人口減少により群馬県の小学生は暗唱必須とされる上毛かるたが「力合わせる190万」になるようです。
『古代の謎を解く「縄文の言葉」』より
群馬県の中央を北から南に縦に流れる利根川は複数の川と合流(我妻川、烏川、碓氷川、鏑川、神流川)して大河となり方向を東へ変えて、栃木県で渡瀬川と合流して太平洋へ向かいます。ダム建設で話題になった八ッ場ダムは我妻川にあります。
長野県との県境には標高2565mの浅間山(日本高さランキング1位富士山3776m、100位が2667m)をはじめ、群馬には多くの火山があり、火山灰に埋もれた縄文、弥生遺跡が多く残されています。
※過去一万年以内に噴火実績のある火山を活火山と呼ぶ。
浅間山の噴火が作り出す地形
今から10万年前、群馬県西側に2800mほどの浅間・黒斑火山(あさま・くろふかざん)が形成 されました。 2万3千年前には浅間・黒斑火山が山体崩壊を起こし土砂が我妻川、利根川を流れて榛名山が作る相馬ケ原扇状地に蓄積して「前橋台地」が形成されました。

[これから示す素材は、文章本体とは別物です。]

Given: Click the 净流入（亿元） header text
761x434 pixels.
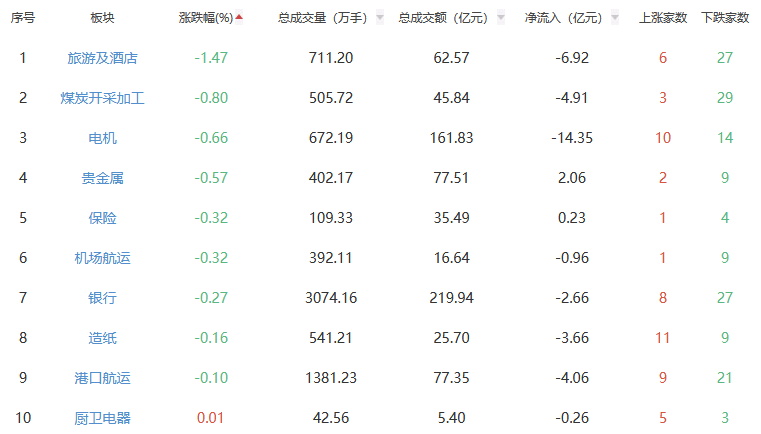Looking at the screenshot, I should [x=563, y=18].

群馬県は北、西、南の三方向を険しい山脈で囲まれているため、北陸や長野から移動してくるには山を越えなければなりません。初めて群馬県に来た人類は太平洋から利根川を通って前橋平野までたどり着いたのでしょうか。
群馬県の旧石器時代を伝える岩宿遺跡
岩宿遺跡(いわじゅくいせき)(群馬県緑市)は利根川と合流する渡瀬川の流域にあります。出土した黒曜石などの石器より岩宿Ⅰ石器文化は約3万5千年前、岩宿Ⅱ石器文化は約2万5千年前と判明しました。
群馬県の西側の妙義山を越えた先の香坂山遺跡(長野県佐久市)からは3万6千年前の石器が出土しており日本海から北陸経由で群馬県に来た集団もいそうです。
縄文時代は海があった群馬県
現在は海なしの群馬県ですが、19000年前から始まった温暖化に伴う海面上昇により東京湾が群馬県南部までせまっていました。この時期を「縄文海進」と呼びます。
かつて海だった甘楽郡板倉町渡瀬川周辺からは貝塚が見つかっています。以下は群馬県の縄文時代の遺跡です。
年代不明
滝沢石器時代遺跡
20000年前
11000年〜13000年前
西鹿田中島遺跡(みどり市)
〜6000年〜6500年前縄文海進のピーク〜
6000年~8000年前
八木沢清水縄文遺跡(渋沢市)
4000年前
2500〜3000年前
2000〜3000年前
矢瀬遺跡:Wikipediaより
矢瀬遺跡からは巨大な柱を使った祭祀跡が見つかっており、青森県の三内丸山遺跡を連想します。縄文時代の寒冷化によって南下してきた人々がいたのでしょうか。
群馬県の縄文時代は太平洋から東京湾に上陸した人々、利根川を遡ってきた人々、山脈を超えてきた人々が交わり定住したことで群馬県の縄文時代が始まっていくわけですね。